Minister for Construction
- In office 24 September 1958 – 7 February 1963
- Chairman of the Council of Ministers: Otto Grotewohl;
- First Deputy: Gerhard Kosel; Wolfgang Junker;
- Preceded by: Heinz Winkler (Reconstruction)
- Succeeded by: Wolfgang Junker

Head of the Economic Policy Department of the Central Committee
- In office 24 July 1950 – 1 April 1952
- Secretary: Willi Stoph;
- Preceded by: Willi Stoph
- Succeeded by: Adalbert Hengst

Member of the Volkskammer
- In office 8 December 1958 – 14 November 1963
- Preceded by: multi-member district
- Succeeded by: multi-member district

Personal details
- Born: Ernst Scholz 19 July 1913 Berlin, Kingdom of Prussia, German Empire (now Germany)
- Died: 26 June 1986 (aged 72) East Berlin, East Germany (now Germany)
- Party: Socialist Unity Party (1946–1986)
- Other political affiliations: Communist Party of Germany (1934–1946)
- Alma mater: Technische Universität Berlin
- Occupation: Politician; Civil Servant; Architect;
- Other offices held 1968–1973: First Deputy Minister, Ministry of Foreign Affairs ;

= Ernst Scholz (politician, born 1913) =

German economist, diplomat and politician (1913–1986)

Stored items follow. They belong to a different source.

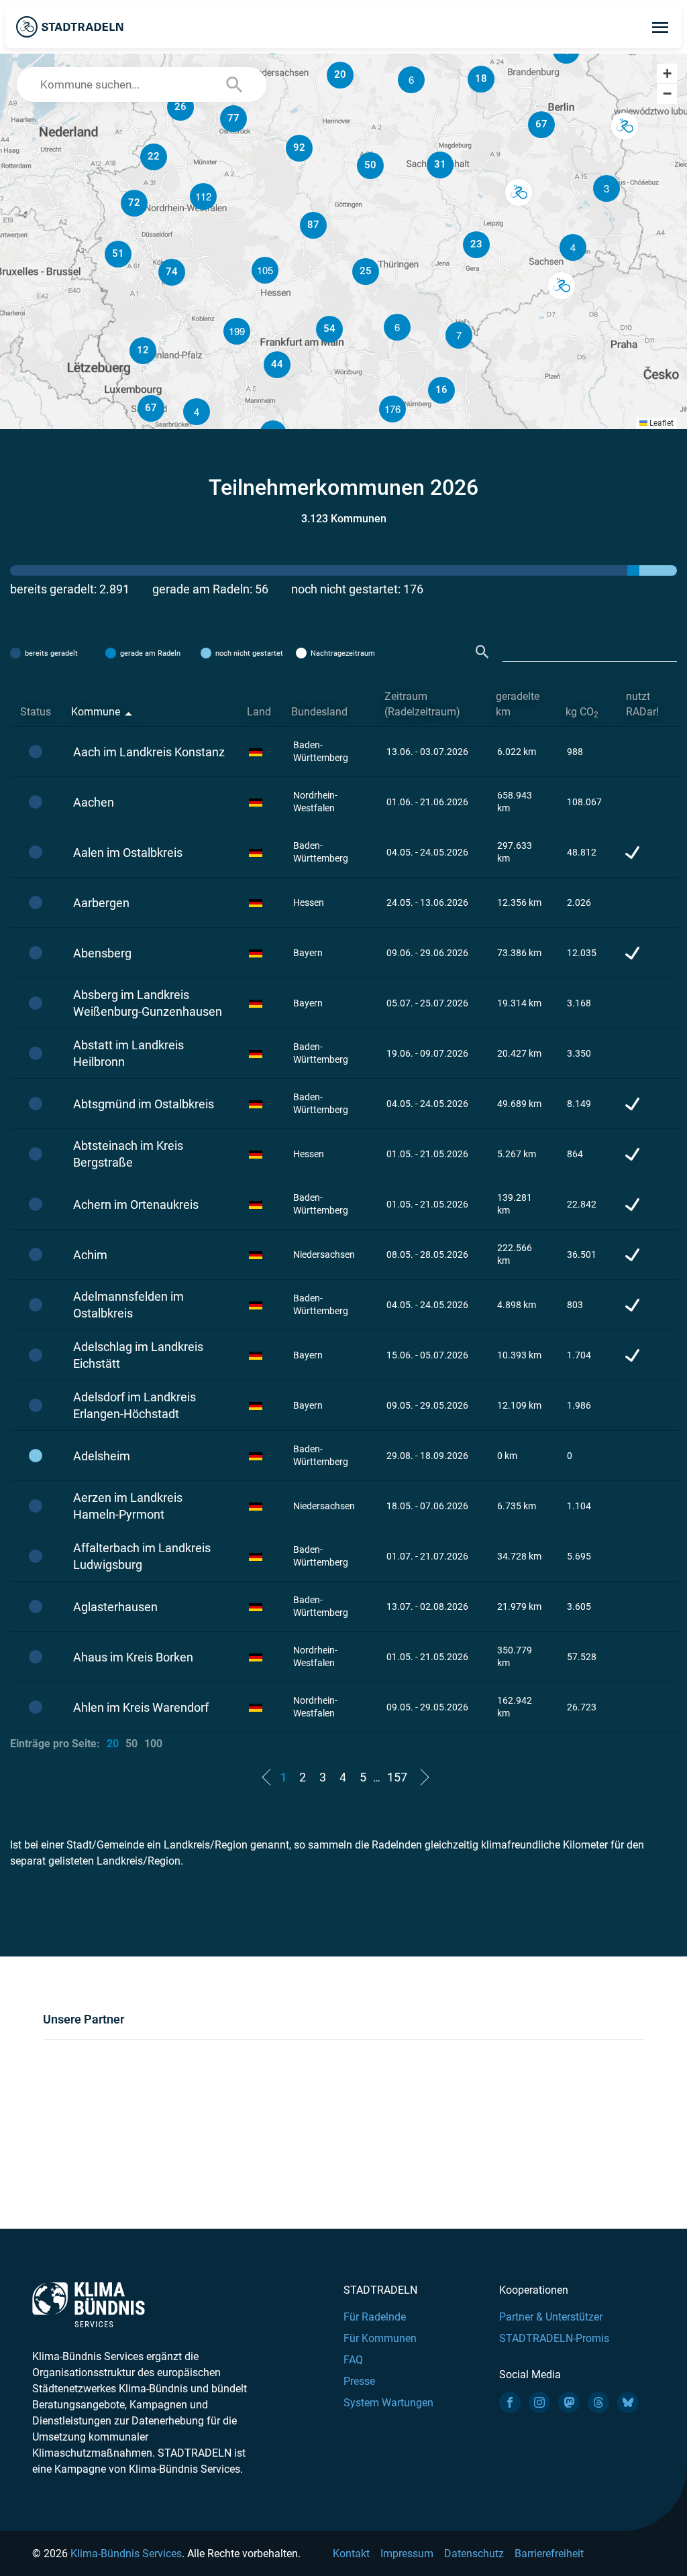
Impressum (406, 2553)
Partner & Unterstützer (550, 2316)
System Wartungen (388, 2402)
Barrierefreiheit (549, 2553)
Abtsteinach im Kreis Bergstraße (128, 1153)
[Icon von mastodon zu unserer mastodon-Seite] (569, 2402)
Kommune (95, 711)
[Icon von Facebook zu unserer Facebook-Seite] (510, 2402)
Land (259, 711)
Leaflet (660, 423)
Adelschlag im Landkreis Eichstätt (138, 1355)
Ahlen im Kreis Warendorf (141, 1707)
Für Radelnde (375, 2316)
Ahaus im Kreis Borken (133, 1657)
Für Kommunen (380, 2338)
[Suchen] (482, 652)
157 (397, 1777)
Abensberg (102, 953)
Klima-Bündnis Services (126, 2553)
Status (35, 711)
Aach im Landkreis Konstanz (149, 752)
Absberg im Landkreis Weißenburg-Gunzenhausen (147, 1003)
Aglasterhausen (115, 1607)
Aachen (93, 802)
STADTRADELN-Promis (554, 2338)
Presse (359, 2381)
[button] (573, 247)
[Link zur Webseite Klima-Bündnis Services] (88, 2304)
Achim (90, 1255)
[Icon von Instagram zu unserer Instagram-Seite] (539, 2402)
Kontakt (351, 2553)
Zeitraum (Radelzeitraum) (422, 704)
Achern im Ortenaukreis (136, 1204)
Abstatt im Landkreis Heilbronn (128, 1053)
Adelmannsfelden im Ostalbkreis (128, 1304)
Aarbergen (101, 903)
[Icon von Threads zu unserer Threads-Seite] (598, 2402)
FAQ (353, 2359)
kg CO (582, 712)
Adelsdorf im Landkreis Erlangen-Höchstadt (134, 1405)
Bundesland (319, 711)
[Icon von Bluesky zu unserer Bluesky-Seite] (628, 2402)
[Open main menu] (660, 27)
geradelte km (517, 704)
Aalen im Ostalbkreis (127, 852)
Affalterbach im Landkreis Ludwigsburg (142, 1556)
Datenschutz (474, 2553)
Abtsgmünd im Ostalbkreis (143, 1104)
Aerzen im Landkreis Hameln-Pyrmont (127, 1505)
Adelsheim (101, 1456)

Ernst Scholz (1913–1986) was a German architect, economist, diplomat and politician who held various posts in East German government. He was the minister of public works and the ambassador of East Germany to the United Arab Republic and to France.

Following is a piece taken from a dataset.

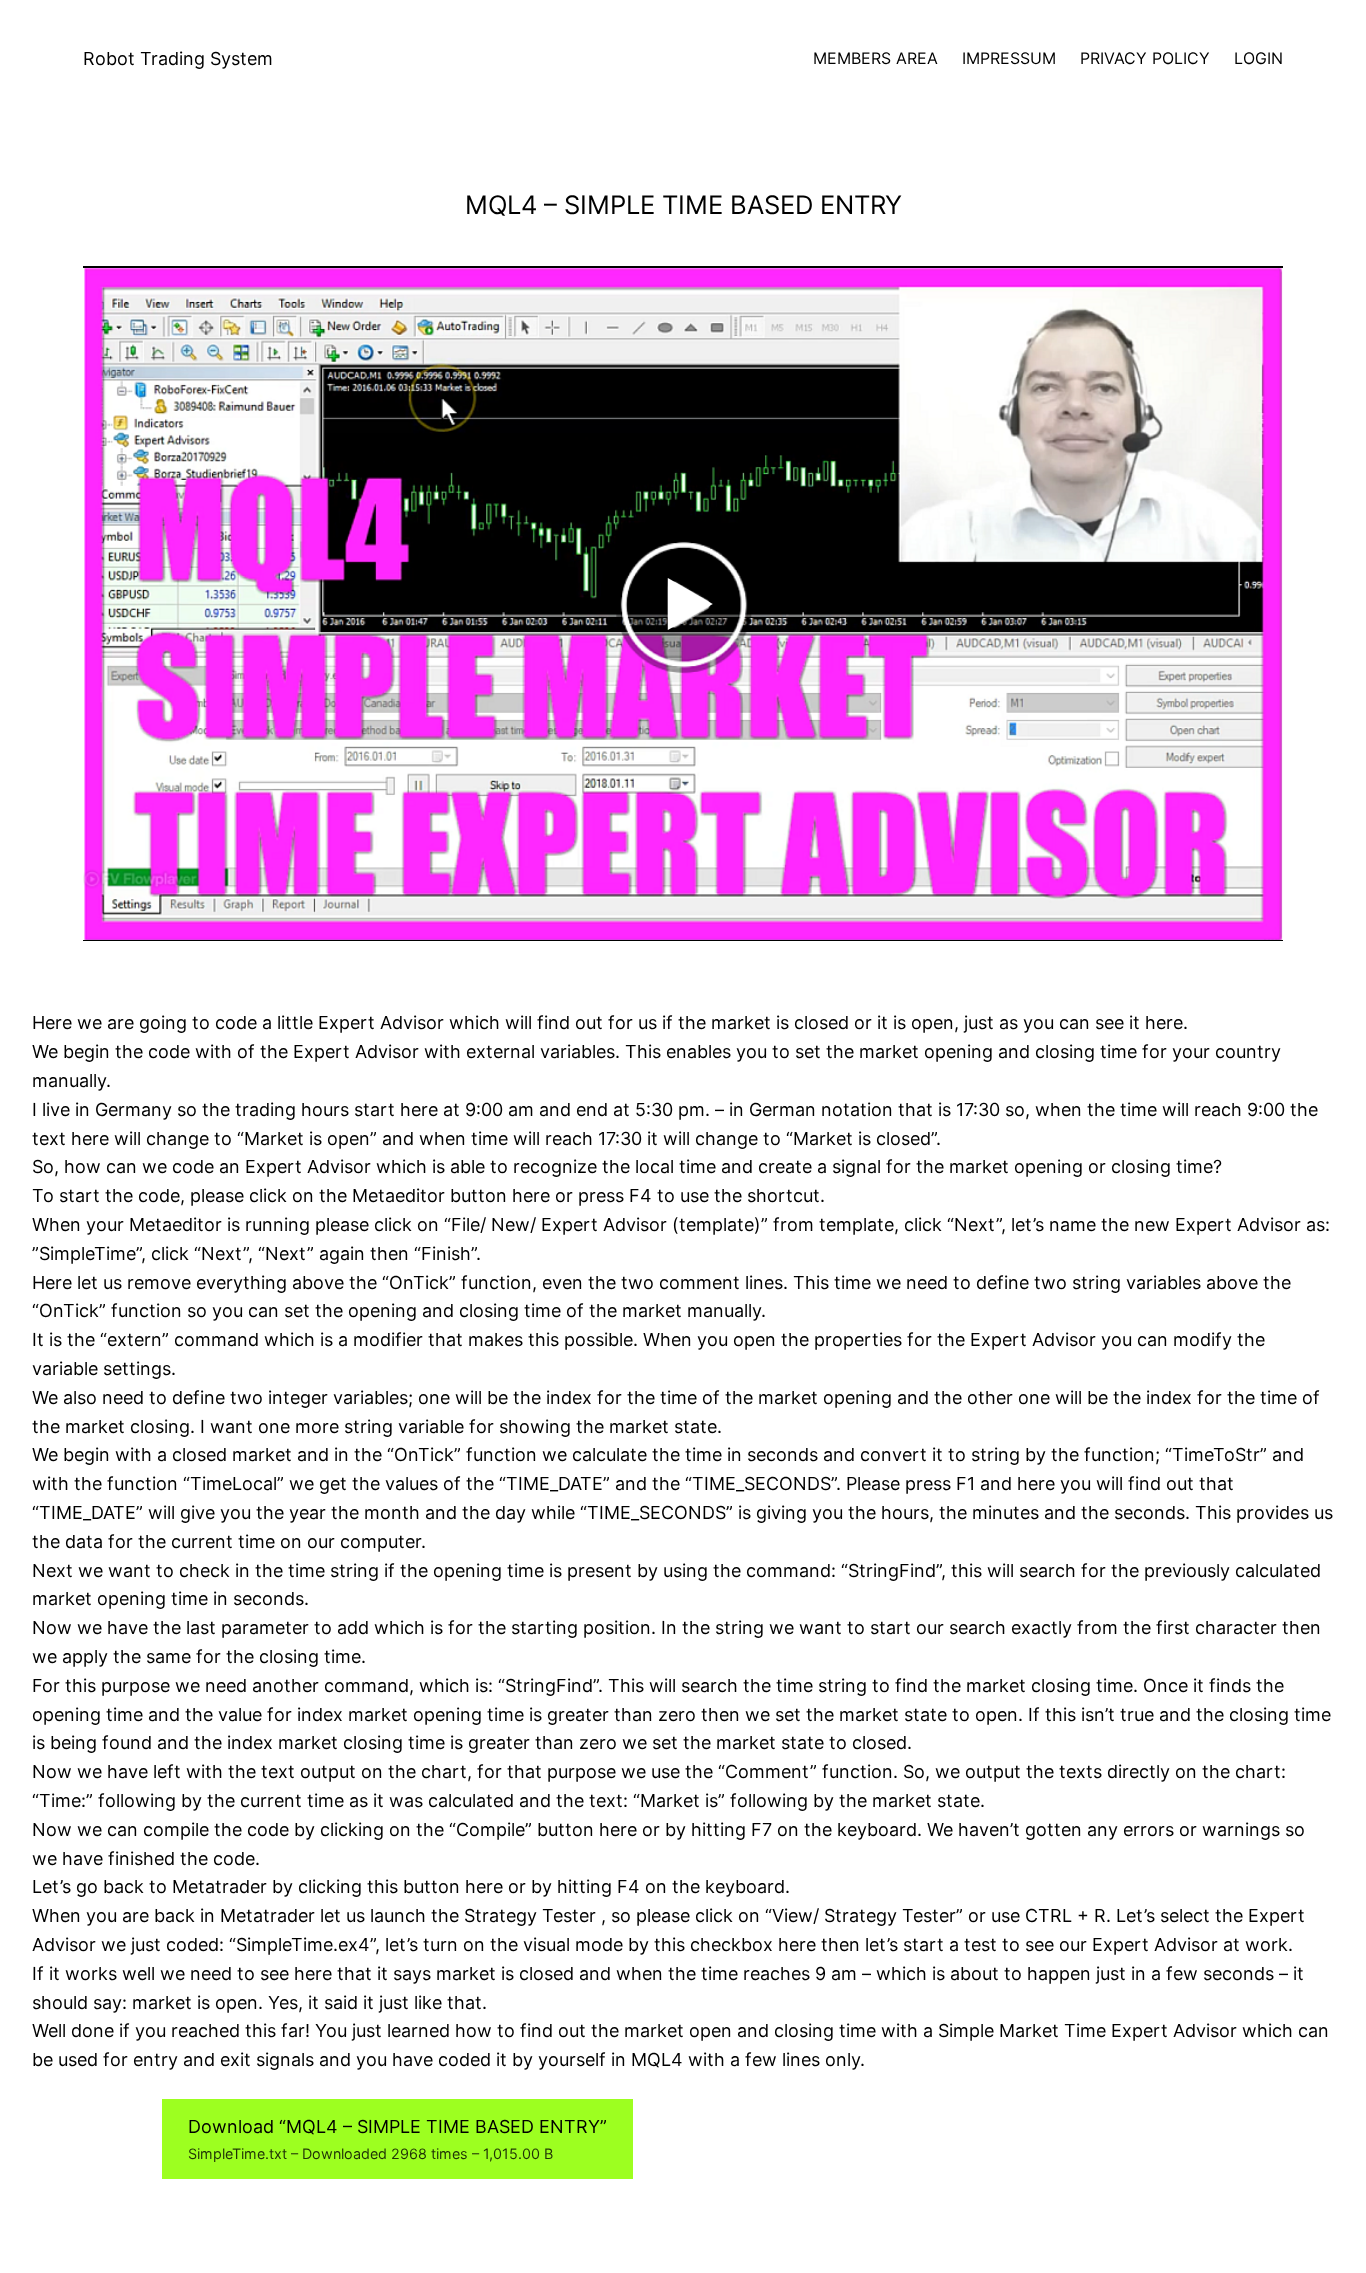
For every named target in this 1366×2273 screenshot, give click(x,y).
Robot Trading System (178, 58)
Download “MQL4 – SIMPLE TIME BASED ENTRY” (397, 2139)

==Early life and education==
Scholz was born in Berlin on 19 July 1913. He attended Technische Hochschule Berlin (now Technische Universität Berlin) studying architecture and urban planning in 1933. The same year he was briefly arrested and after his release from prison, he left Germany for France where he studied at the École Spéciale d'Architecture between 1933 and 1934. Scholz continued his education while serving in the East Germany and studied at the University of Rostock from 1954 to 1956 receiving a degree in economics. In September 1963 he obtained a Ph.D. in economics from the same university.

==Career and activities==
Following his return to Germany Scholz joined the Communist Party of Germany in 1934 and worked as an architect in Berlin from 1934 to 1937. He settled first in Prague and then in Paris before he participated in the Spanish Civil War as part of the 11th International Brigade in 1938. He went to Paris in 1939 and joined the French resistance groups fighting against the Nazi forces. Scholz was made a French citizen after liberation in 1944. He returned to Germany after World War II and served as the head of the agriculture and economic planning in the state government of Brandenburg from August 1945 to 1949. He joined the Socialist Unity Party of Germany in 1946 and became a member of its central committee in 1950.

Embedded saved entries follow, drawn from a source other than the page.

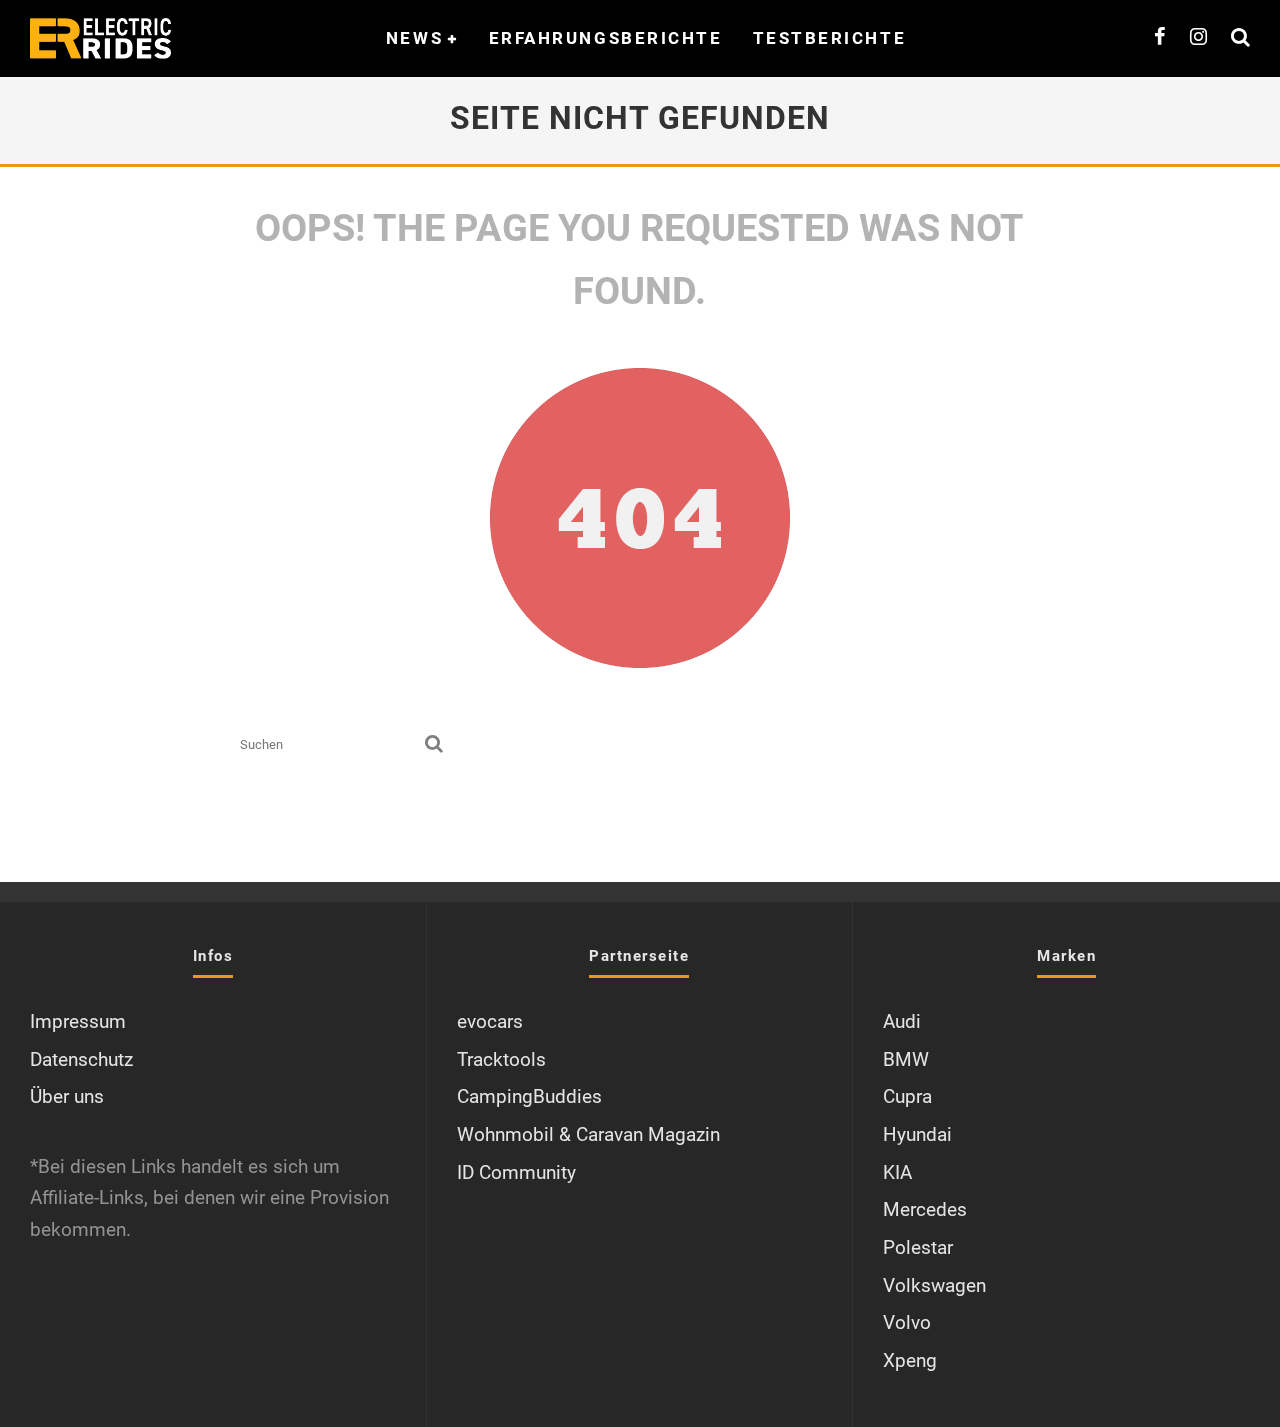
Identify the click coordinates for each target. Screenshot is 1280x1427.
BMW (906, 1059)
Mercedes (925, 1209)
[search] (434, 745)
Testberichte (830, 38)
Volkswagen (934, 1285)
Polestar (918, 1247)
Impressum (78, 1021)
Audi (902, 1021)
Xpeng (910, 1360)
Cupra (907, 1096)
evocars (490, 1021)
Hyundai (917, 1134)
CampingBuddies (529, 1096)
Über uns (67, 1096)
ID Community (516, 1172)
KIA (897, 1172)
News (414, 38)
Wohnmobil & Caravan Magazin (588, 1134)
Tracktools (501, 1059)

Scholz was named as the diplomatic representative of East Germany for the Middle East in 1956 which he held until August 1958. During the same period he was also a member of the SED city management in Rostock. He was appointed minister of public works in August 1958, and his tenure ended in February 1963 when he was succeeded by Heinz Winkler in the post. One of the significant events during Scholz's term as minister of public works was the erection of the Berlin Wall for which he met with several figures from the Eastern Block countries in 1961, including the Yugoslav leader Josip Tito, to get their support.

Scholz was a member of the Volkskammer, East German Parliament, in the period between 1958 and 1963. He was appointed ambassador of East Germany to the United Arab Republic in 1963, replacing Wolfgang Kiesewetter in the post. Scholz remained in office until 1968 when he was named as the deputy minister for foreign affairs. He was the state secretary and first deputy minister between 1969 and 1974. Scholz was the ambassador of East Germany to France from March 1974 to July 1976, being the first East German official to hold the post. Scholz was succeeded by Werner Fleck as East German ambassador to France.

==Personal life and death==
Scholz was married to Irmgard Scholz. He died in East Berlin on 12 June 1986.

===Awards===
Scholz was the recipient of the medal for fighters against the Fascists (1958), the Banner of Labor (1965), Patriotic Order of Merit (1973) and the Order of Karl Marx (1976). During his diplomatic post in the United Arab Republic in the 1960s he was also awarded the Order of the Republic.